It wasn't me. You can't prove anything.


2008-12-31

Nat and video conversion

Nat has iTunes on her box. She is converting several movies to fit on her iPod. It shoots them down as much as possible to fit. The software seems to do a pretty good job. We upped the RAM on her box from one to three gigs a while back. Even with this, it says it will take a day or so for it to happen. She gets invalid frames from the home made videos that worry her. I hope it will just skip the bad ones and move along.

She has Windows Vista on that box and the normal complement of software. Every program including Windows wants to update itself and restart the machine in the process. This is not a good thing when converting movies that take days. She has learned to sever the machine from the internet while this effort runs. Video conversion is still one of the most stressful things you can do on a box. Well, maybe not. It does make for tons of math.

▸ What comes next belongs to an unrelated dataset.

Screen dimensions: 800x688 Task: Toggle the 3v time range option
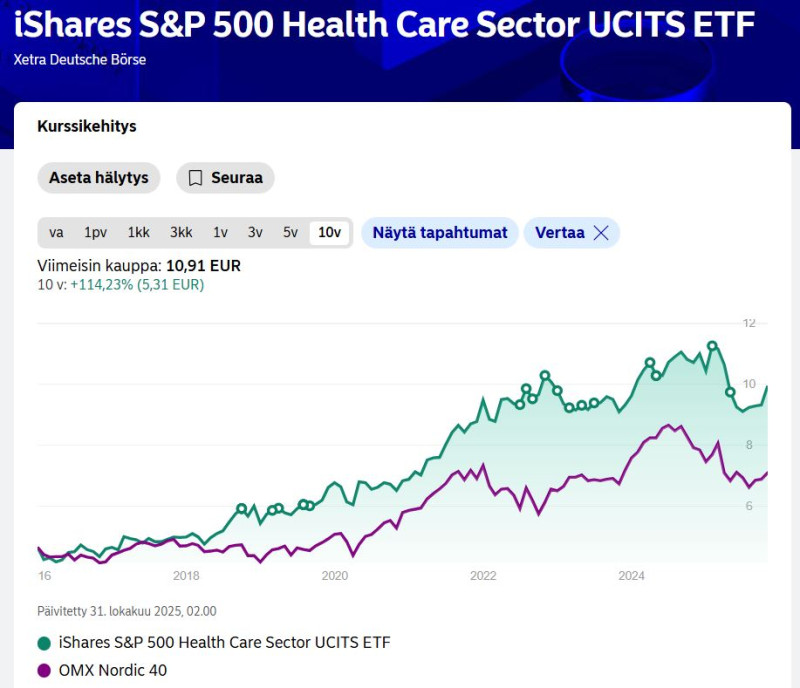[255, 232]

When I get the new video camera I will not be able to use the software that it comes with. That is Windows and Mac only. I have been sifting through the Linux universe for the correct software to use for editing and converting to something useful. I've all but come up blank. I am just going to wait until it comes in and play with it. There are a bunch of programs for editing video on Linux, but they all suck.

Cinelerra is a full fledged video editing software. It is just too bad it never runs or only half it's features work for five consecutive minutes when in use. It is so bad that it doesn't really even exist right now.The people who wrote it are trying to rewrite what they have and that looks so bad that a bunch of new people are trying to write the same thing, but different because they don't trust the old people to do any better job this time round. I'm so proud to be a Linux user at this moment.

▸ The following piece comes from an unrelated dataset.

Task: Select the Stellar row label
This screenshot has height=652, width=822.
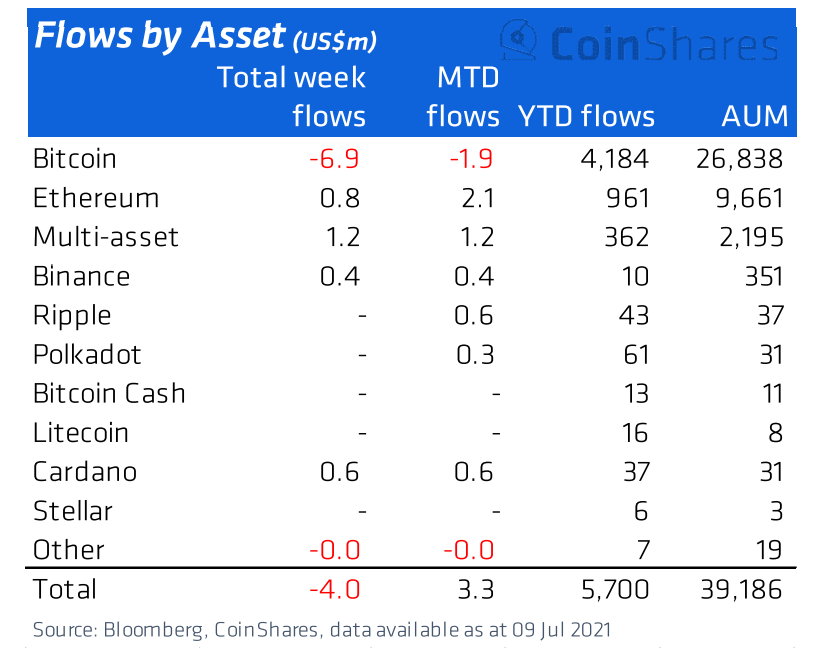Action: pyautogui.click(x=73, y=510)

Kino only does chopping that I can tell and only works in DV files. You have to import any other format and then export as the format you want when you are done. the intermediate files are enormous and useless. It is a pain.

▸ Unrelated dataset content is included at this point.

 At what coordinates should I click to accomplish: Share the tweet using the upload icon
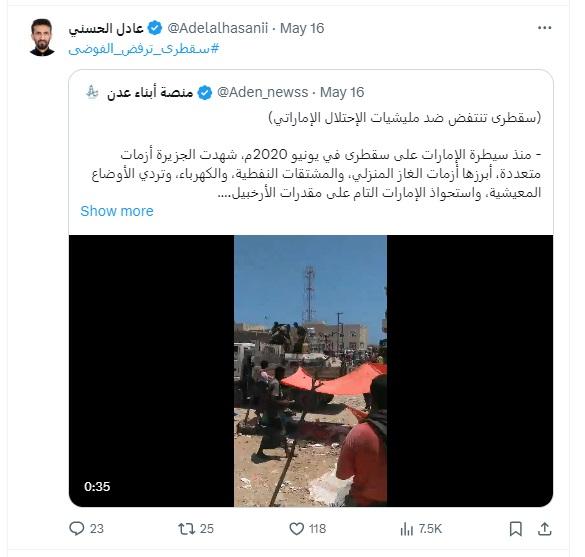(x=545, y=528)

avidemux is a very simple tool again just for chopping and stitching. I think it does text too. Not sure. I'll have plenty of time to play with it if it even remotely works on the video I get off the new video camera.

Then come Wine. That is, running the video editing software that works in Windows under Linux using Wine. Did I mention that I've never gotten any complex software to work under Wine. Not completely. Not with all features. Not without modifying Wine. Not without spending hours and every Linux trick in the book to get that user friendly dribble crap junk software to work. Then it stops working the next time Wine updates.

VMWare might work. If I had a licensed copy of Windows, I might get it to work under VMWare. To be honest, this is the most likely thing to work. That is, if I had an extra $99 or whatever the cheapest version of Windows is going for these days to blow. The camera is only $209 last time I checked.